Liputan6.com, Jakarta - Anggota DPR seharusnya menjadi wakil rakyat Indonesia di Parlemen. Namun, anggota dewan tak melakukan tugasnya dengan baik. Hal itu ditunjukkan dari nilai rapor versi Forum Masyarakat Peduli Parlemen Indonesia (Formappi) untuk DPR.

"Mayoritas anggota 61,3 persen mendapat nilai sangat buruk dan 22,5 persen mendapat nilai buruk. Jika yang sangat buruk dan buruk digabung, 83,8 persen anggota DPR nilai kinerjanya buruk," ucap Koordinator Formappi Sebastian Salang, di Gedung Joang, Jakarta, Kamis (3/4/2014).

Dari hasil temuan Formappi, hanya 0,8 persen yang nilai rapornya sangat baik dan hanya 5,6 persen yang memiliki nilai rapor baik. Selain itu, Sebastian mengatakan, pihaknya juga fokus pada menilai kinerja komisi per komisi di DPR.

"Nilai rata-rata setiap komisi sangat buruk. 3 Komisi dengan nilai terendah adalah Komisi VI, Komisi I, dan Komisi IX. Hanya 1 komisi yang mendapat nilai rata-rata yakni Komisi VII," jelas Sebastian.

Terkait keaktifan dalam rapat komisi, nilai anggota DPR pun kurang baik.
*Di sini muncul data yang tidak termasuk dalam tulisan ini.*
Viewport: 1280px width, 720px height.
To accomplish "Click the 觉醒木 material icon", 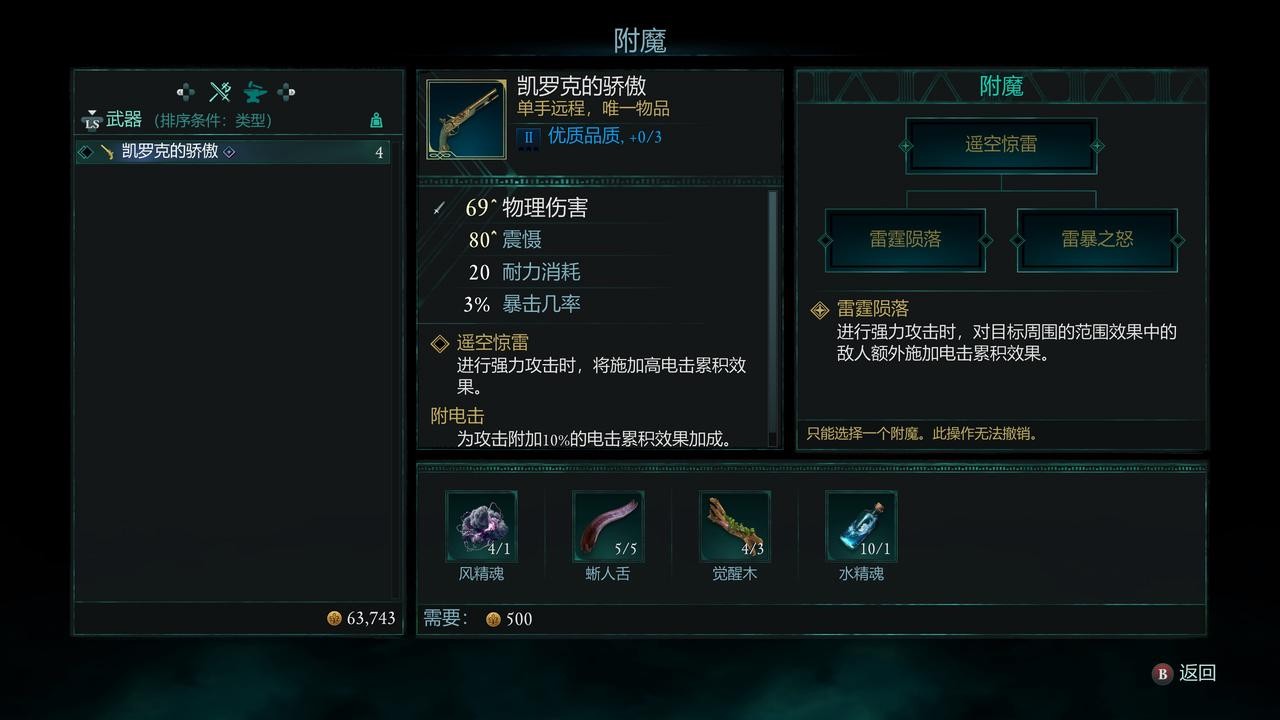I will click(735, 526).
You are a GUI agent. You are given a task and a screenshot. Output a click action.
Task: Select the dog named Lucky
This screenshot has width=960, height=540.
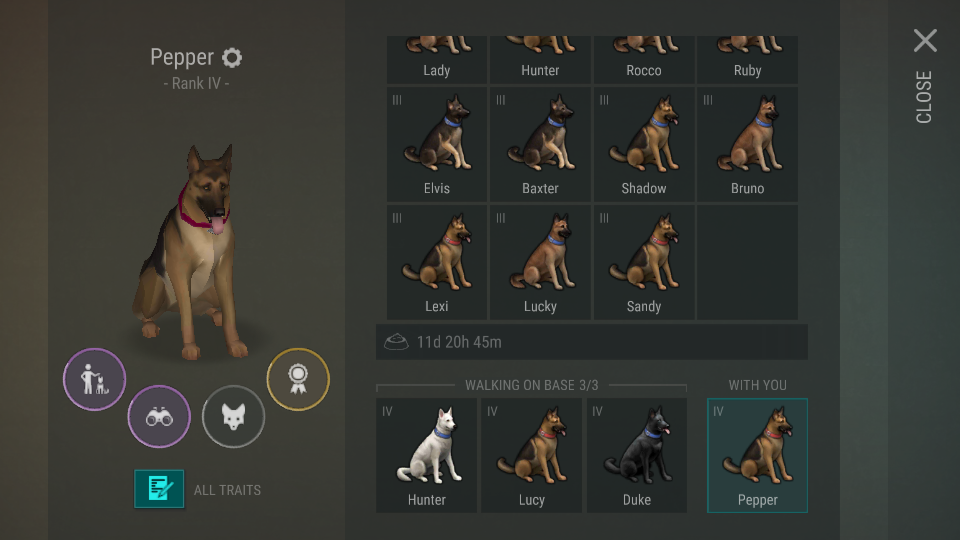click(x=540, y=262)
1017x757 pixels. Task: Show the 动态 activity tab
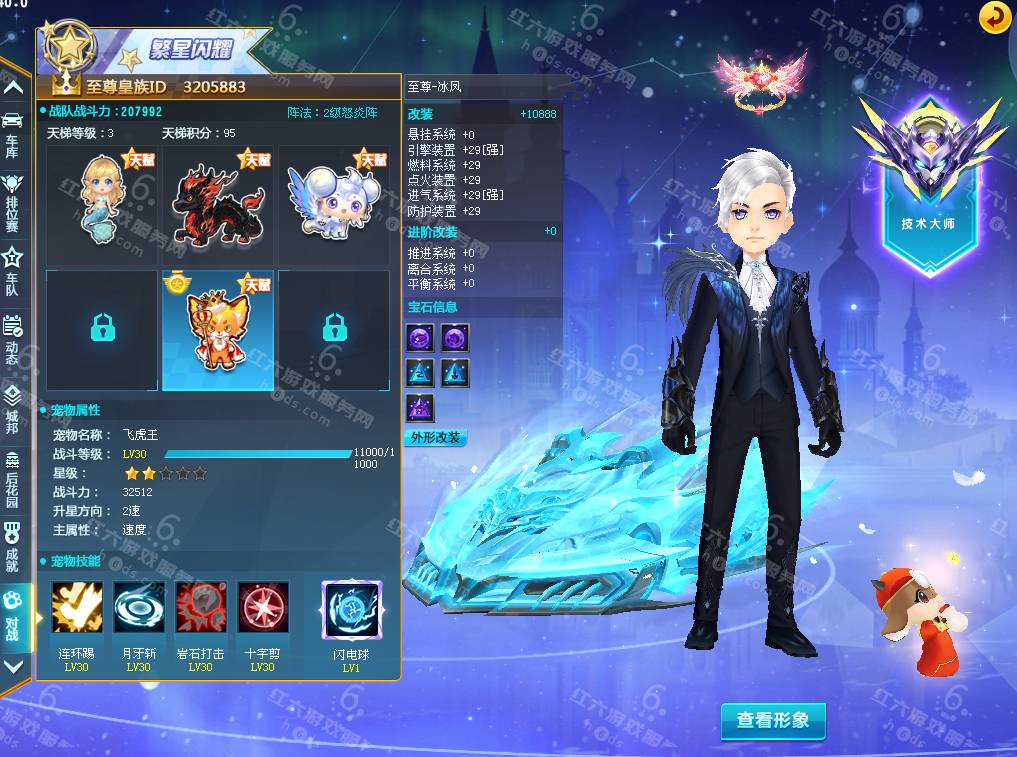13,336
Sebanyak 78,4 persen anggota DPR, tingkat keaktifan bicaranya di bawah 40 persen.

Selain itu, Sebastian memaparkan, semasa reses anggota DPR juga tak menggunakan waktunya untuk mendatangi Dapil mereka. Dari total anggota, hanya 11 persen yang melakukan kunjungan saat reses. "Mayoritas 70 persen anggota tidak melakukan kunjungan saat reses," imbuhnya.

Formappi melakukan riset untuk menghasilkan rapor anggota DPR pada periode 2012. Riset juga hanya meneliti 519 anggota dari total 560. Jumlah itu telah dikurangi anggota yang meninggal dan PAW. Pimpinan DPR juga tak dinilai karena basis penilaian adalah kerja komisi per komisi.

"Tahun 2012, sebagai yang kita nilai, dari hasil penelusuran kami, tahun itu merupakan puncak keaktifan anggota DPR. Tingkat kehadiran paling tinggi dan segi produktivitas paling tinggi juga. Berbeda kalau 2014, mereka lebih banyak di Dapil, ini tidak objektif," katanya.

Rapor anggota DPR, menurutnya, harus dibedakan dengan survei opini publik tentang anggota DPR. "Rapor didasarkan pada data faktual yang diambil dari catatan kehadiran, dokumentasi sidang, dan laporan kegiatan DPR selama kurun waktu tertentu," pungkas Sebastian.